Let’s take a close look at the complete woke takeover of HUD.
A thread🧵 pic.twitter.com/XBxGabjcOI
— Wokal Distance (@wokal_distance) May 21, 2024
In a separate letter notifying the Appraisal Foundation of the agreement’s termination, Trainor detailed how enforcement resources were used under the prior policy. “Based on its obsession with disparate impact theory, the Biden Administration’s FHEO expended finite enforcement resources poring over data from the Bureau of Labor Statistics to determine the racial composition of persons in the appraisal industry,” he wrote. “When it discovered the high ‘percentage of [w]hite persons in the [appraisal] occupation,’ FHEO deemed this a problem to which it would provide a coercive government solution.”
Trainor also underscored the stakes for everyday homeowners. “For most American homeowners, their largest financial asset is their home,” he wrote. “The necessity of having competent appraisers assess the value of their property should not ordinarily generate controversy.”
Trump administration officials said the Biden-era framework also targeted the appraisal industry’s long-standing apprenticeship model, arguing through disparate-impact theory that the traditional training system “perpetuates racial homogeneity in the appraisal profession.” Trump administration officials rejected that conclusion, saying the apprenticeship process exists to ensure technical competence, accuracy, and professional integrity — not to engineer demographic outcomes.
The terminated agreement stemmed from a Biden-era settlement following allegations of bias in home valuations. Under that framework, appraisal organizations and lenders faced new training requirements, expanded oversight, and enforcement pressure that critics said prioritized identity-based outcomes over property fundamentals such as comparable sales, location, and condition.

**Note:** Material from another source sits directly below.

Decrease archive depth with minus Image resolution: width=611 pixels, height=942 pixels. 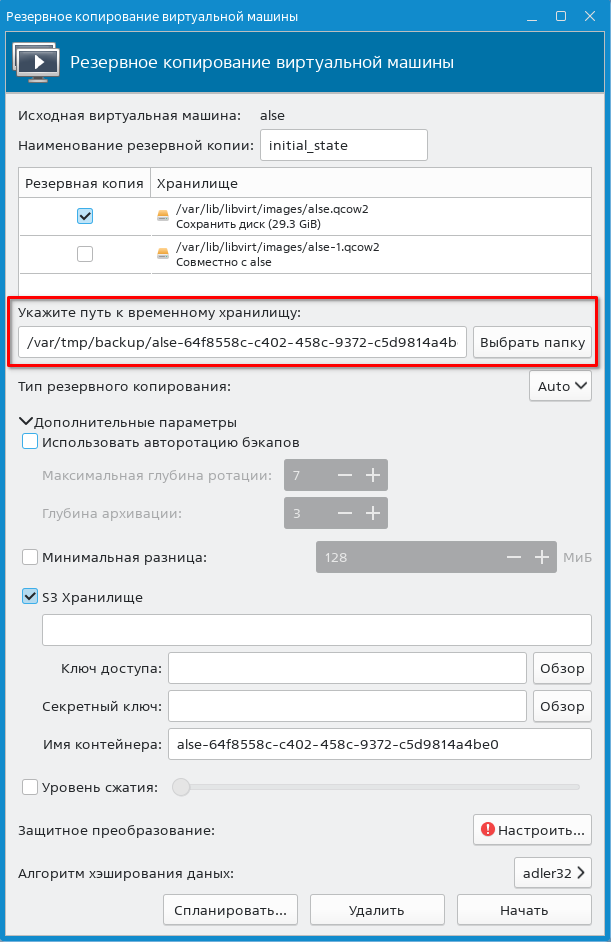pos(345,513)
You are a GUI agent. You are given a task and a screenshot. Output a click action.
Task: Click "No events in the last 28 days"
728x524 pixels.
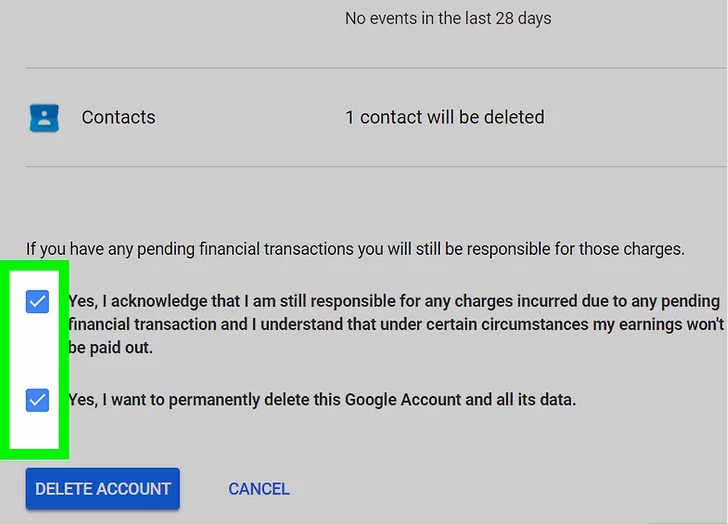[448, 19]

Housing professionals welcomed the Trump administration’s decision, saying it restores clarity and stability to an industry that depends on consistency and data-driven analysis. Appraisers warned the previous policy risked distorting valuations, inflating prices, and exposing homeowners, buyers, and lenders to unnecessary financial and legal risk.
Donald Trump administration officials emphasized that fair housing laws remain fully enforced and that discrimination in housing remains illegal. However, they stressed that enforcing civil rights does not require racial engineering or mandates that compromise professional independence and market integrity.
As the Trump administration continues reshaping federal housing policy, the HUD decision stands as a clear signal that fairness, objectivity, and equal treatment will guide enforcement — ensuring home values are determined by sound data and professional standards, not ideological theory.